Other songs like Between Earth and Heaven and Fragment pour le future de l’homme fare better, mostly due to their relative similarity to her earlier work. Even the obvious French influences concerning her use of samba and bossa nova beats, while seeming natural on previous outings, feels a bit superfluous here as she relies more heavily on traditional pop construction. Sonically, there’s a lot of comparison to be drawn with her previous album, as she still uses that reliance on pop mechanics to balance out the more abstract use of electronic sounds. The album's nadir comes in the form of closing song, if it can even be called that, Invitation au Silence. This music-free treatise from Sadier calling for a return to silence of sorts comes across as completely unnecessary and slightly insulting to her fans, as it’s used as a kind of blunt-force trauma sermon. It’s a shame that the album feels slightly front loaded as it makes the ending sound that much worse.

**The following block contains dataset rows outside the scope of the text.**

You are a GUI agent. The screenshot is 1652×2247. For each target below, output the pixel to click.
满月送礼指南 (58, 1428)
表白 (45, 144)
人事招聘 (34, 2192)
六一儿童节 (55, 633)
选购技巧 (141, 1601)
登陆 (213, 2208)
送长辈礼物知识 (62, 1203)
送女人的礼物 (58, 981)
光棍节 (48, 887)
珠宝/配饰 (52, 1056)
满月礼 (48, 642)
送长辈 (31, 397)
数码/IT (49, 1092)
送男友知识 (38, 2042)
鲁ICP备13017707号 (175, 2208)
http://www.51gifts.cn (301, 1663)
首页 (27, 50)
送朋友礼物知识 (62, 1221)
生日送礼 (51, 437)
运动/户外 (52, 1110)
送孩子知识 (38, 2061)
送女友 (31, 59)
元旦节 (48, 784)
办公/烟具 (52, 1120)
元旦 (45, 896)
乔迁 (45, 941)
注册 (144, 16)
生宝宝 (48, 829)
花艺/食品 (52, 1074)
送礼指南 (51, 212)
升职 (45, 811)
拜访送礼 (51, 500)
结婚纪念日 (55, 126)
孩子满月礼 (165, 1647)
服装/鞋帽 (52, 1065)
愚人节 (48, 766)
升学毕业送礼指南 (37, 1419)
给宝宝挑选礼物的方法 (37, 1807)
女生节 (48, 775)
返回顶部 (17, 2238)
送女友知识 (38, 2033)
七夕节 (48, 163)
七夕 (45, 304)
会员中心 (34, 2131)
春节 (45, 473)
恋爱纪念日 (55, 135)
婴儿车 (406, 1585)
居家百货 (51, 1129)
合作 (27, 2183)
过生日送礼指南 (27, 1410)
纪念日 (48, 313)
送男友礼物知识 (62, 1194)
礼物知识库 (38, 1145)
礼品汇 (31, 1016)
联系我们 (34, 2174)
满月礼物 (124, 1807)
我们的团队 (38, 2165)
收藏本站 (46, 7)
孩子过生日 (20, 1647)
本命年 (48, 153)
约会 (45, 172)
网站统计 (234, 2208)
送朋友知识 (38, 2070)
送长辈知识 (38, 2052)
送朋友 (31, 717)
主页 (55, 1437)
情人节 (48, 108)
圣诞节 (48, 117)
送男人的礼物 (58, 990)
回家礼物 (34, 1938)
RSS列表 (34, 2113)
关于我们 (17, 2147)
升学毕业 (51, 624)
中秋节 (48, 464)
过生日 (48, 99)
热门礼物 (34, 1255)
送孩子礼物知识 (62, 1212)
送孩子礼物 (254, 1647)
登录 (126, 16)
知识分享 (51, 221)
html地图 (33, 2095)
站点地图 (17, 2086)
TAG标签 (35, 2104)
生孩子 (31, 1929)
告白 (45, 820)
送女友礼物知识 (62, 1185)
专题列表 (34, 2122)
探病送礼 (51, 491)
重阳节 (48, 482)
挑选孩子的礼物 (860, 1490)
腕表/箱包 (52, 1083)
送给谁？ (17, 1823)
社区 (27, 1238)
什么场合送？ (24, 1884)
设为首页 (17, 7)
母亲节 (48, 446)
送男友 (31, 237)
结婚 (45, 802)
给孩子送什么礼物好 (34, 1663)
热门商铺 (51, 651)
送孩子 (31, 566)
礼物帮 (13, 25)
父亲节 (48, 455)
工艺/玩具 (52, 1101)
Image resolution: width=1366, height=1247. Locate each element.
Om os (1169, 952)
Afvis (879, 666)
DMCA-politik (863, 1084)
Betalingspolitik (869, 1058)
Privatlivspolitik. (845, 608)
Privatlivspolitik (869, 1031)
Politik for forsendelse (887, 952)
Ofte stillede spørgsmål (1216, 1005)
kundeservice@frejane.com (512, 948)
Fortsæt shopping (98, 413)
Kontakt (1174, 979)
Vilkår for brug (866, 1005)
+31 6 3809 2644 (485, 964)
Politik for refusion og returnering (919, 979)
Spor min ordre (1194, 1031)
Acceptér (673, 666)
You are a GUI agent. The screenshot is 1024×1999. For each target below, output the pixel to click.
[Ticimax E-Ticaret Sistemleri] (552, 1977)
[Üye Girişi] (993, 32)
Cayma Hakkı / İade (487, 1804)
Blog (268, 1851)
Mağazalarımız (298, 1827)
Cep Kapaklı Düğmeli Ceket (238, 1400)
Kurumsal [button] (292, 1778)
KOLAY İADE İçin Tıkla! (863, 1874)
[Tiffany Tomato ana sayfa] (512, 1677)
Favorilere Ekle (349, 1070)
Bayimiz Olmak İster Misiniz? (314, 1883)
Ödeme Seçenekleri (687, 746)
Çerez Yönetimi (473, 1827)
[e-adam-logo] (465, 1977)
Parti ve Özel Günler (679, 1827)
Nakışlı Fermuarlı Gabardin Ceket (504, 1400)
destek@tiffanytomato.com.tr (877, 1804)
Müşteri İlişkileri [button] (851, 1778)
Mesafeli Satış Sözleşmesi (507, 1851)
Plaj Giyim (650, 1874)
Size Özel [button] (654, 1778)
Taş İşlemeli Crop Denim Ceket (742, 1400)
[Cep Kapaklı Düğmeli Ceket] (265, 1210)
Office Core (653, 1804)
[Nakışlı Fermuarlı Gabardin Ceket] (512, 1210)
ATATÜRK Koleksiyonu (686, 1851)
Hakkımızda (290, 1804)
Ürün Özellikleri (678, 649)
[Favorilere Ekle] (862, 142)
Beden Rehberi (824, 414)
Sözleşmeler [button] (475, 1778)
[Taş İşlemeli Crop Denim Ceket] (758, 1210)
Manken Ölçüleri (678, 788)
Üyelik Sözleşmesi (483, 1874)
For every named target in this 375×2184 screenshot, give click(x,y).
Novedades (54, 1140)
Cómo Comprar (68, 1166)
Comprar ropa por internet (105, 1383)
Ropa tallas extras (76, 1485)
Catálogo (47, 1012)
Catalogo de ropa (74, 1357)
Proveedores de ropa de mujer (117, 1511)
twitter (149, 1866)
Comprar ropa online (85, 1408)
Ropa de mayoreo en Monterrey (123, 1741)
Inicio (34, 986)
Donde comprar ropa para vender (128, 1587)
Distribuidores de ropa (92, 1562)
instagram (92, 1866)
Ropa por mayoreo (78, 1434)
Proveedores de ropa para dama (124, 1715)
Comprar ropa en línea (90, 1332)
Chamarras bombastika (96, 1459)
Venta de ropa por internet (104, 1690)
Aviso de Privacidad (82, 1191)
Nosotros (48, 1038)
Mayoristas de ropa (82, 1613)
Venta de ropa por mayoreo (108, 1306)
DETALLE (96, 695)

To be fair, it’s difficult to come down too hard on the album as it does sound like a Laetitia Sadier album, and if that’s all you’re looking for, then you’ll be pleased. The problem that I had with the record is that it only sounds like an adequate Laetitia Sadier album and nothing more. There is no growth here from her last record. There are only borrowed bits from her past albums, and with an artist as talented as she is, that’s just lazy. I know it seems as though I didn’t enjoy the album, but really I’m more frustrated and disappointed regarding the lack of any real innovation or creative drive than I am ready to dismiss the album as a whole. This is Sadier on autopilot. I’m just waiting for her to take control again.